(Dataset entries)
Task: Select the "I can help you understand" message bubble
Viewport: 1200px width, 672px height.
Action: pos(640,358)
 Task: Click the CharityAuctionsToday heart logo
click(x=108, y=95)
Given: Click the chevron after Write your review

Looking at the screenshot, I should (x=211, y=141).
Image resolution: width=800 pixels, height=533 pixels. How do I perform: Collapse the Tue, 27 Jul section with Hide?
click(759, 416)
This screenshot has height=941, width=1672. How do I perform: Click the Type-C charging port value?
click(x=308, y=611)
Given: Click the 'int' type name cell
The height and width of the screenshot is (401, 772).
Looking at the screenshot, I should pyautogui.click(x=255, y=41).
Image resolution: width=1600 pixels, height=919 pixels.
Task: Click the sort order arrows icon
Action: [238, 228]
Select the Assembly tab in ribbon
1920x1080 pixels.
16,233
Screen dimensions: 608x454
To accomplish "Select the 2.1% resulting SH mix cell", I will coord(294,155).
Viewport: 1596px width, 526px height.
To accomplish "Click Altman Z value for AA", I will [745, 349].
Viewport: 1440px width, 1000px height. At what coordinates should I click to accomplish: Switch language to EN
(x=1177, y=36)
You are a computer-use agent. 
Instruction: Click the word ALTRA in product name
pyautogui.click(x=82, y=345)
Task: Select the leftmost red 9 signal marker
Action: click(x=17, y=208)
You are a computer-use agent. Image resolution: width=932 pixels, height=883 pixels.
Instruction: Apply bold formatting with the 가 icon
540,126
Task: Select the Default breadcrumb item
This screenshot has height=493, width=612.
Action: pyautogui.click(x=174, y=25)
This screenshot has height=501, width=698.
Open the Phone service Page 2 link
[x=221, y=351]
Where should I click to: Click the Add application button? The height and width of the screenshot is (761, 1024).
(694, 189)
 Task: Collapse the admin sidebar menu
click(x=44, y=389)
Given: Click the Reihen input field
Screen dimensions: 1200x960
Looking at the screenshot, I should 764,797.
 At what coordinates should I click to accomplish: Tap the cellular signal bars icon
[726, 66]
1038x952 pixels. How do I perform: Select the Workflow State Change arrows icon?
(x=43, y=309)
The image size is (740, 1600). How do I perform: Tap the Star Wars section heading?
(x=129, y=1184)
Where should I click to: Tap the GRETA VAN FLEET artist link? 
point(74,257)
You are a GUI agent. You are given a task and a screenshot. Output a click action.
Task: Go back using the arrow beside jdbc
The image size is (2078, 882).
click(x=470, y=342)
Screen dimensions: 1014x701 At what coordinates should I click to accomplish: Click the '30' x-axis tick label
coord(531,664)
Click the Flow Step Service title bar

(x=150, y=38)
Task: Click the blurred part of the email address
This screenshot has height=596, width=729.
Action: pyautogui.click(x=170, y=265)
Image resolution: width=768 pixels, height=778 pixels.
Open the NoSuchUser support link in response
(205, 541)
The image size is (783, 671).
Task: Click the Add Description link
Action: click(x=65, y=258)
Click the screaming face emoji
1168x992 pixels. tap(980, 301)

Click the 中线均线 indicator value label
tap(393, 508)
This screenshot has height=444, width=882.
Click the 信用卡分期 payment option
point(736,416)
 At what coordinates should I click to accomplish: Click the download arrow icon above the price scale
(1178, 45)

* Work instruction
Some lines of the records above may hold the word "computer". Report how many, and nothing else.

* Reply to the task
2